Cheryl Smith and Jack Baumgarten practice the rumba.

Taking the first step(s)

Ballroom dancing used to be an activity that appealed to those in their sunset years. Television has changed that.

" 'Dancing With the Stars' has brought out the young people," says Cori Grimm, lead dance instructor and manager of The Evergreen Ballroom in Medford.

"Most people who used to start ballroom dancing were in their 50s, their kids had moved out and they were looking for a way to connect, meet people. Now we have a big group of teens — even younger — who are showing up," adds Grimm.

Located at 6088 Crater Lake Ave., The Evergreen Ballroom is open Monday through Saturday for a variety of dance lessons — ballroom and otherwise.

Beginning classes are an hour long and usually meet for three consecutive weeks. A different dance style begins during the following cycle. Ballroom dancing describes a group of lead-follow partner dancing with well-defined steps.
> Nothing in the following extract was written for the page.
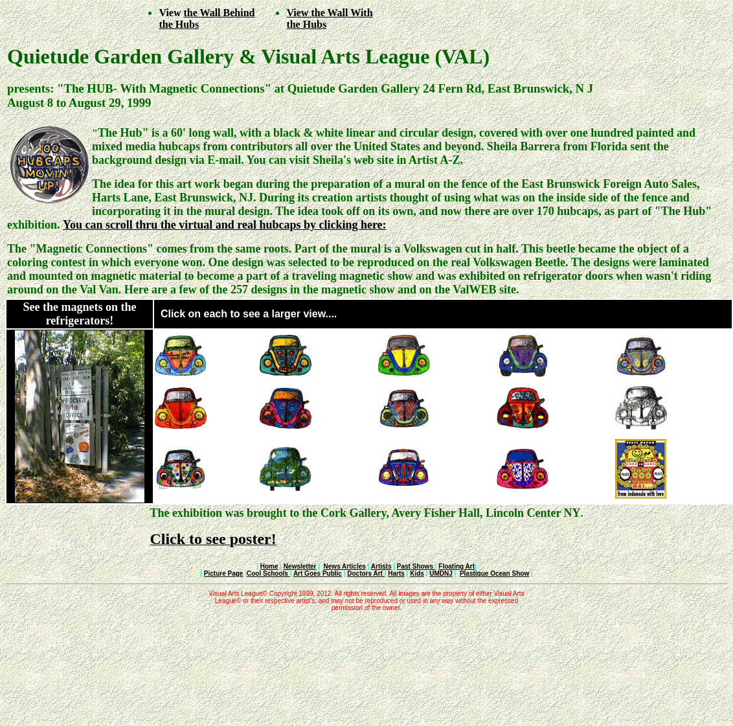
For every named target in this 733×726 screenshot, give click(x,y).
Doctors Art (365, 573)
They fall into two categories: European-North American and Latin.

Rumba, cha cha, salsa and (Argentine) tango are the most popular Latin ballroom styles. Waltz, fox trot, nightclub two-step and (East Coast) swing constitute the most popular European-North American styles.

The main dance studio at Evergreen is more than 100 feet long, with gleaming maple floors. The subfloor has springs for shock absorption, making dancing easier on the joints. The room is brightly lit, and floor-to-ceiling mirrors allow dancers to watch themselves as they progress.

On a Wednesday night in December, Grimm demonstrates the rumba's box step to 14 beginning students. Over and over, she reinforces the infectious rhythm: quick-quick-slow, quick-quick-slow.

"Just like playing the piano, if you want to learn something, you have to do it slowly and accurately, then you speed it up, speed it up, until you don't have to think "… You have to get the footwork in muscle memory before you get up to speed, which means repeat, repeat," says Grimm.

The rumba, says Grimm, is a good starter dance step. It's slow and uncomplicated.

"I'd like to master it, then move on to salsa and swing — they have great music and a great beat," says Kerry Gordon, who drives from Grants Pass for the weekly lessons.

The class format features a demonstration by the instructor, then several songs for practice. After each song, partners rotate.

"Rotating partners is an added benefit: You get to see the styles of others, especially the ones who have more experience," says Gordon.

Many dancers have so much fun, they continue with intermediate-level classes and even go on to performing.

"I have been coming here (The Evergreen Ballroom) for about four years. I'd become a widow and my girlfriend dragged me here," says Dale Everson, a Medford resident.

Everson had previous experience in ballet and jazz dancing, but no partner dancing. She had ballroom dancing in the back of her mind for years.

"I first got interested while watching Gene Kelly in 'Singin' in the Rain.' Now I've performed with the local Rogue Valley Dancing With the Stars "… I did a very sultry rumba with my partner who hadn't danced a lick, and we got two second-place trophies," says Everson.

The hardest part for most people, says Grimm, is taking the first step. It's something she says is particularly difficult for men.

"If you're a man, you're supposed to know how to do things, and you come out here and do something you've never done in your life, and that's scary in front of a whole bunch of people, especially when other people in the class have done it before."

One way of getting around that is to take a private lesson with a partner before the main lesson. The private lesson offers a chance to dance with an expert — the instructor — and catch up to the others.

Once you learn those moves, the key to successful ballroom dancing is persistence.

"Most people just give up, and that's the problem," says Grimm. "If they would keep going, they would get it."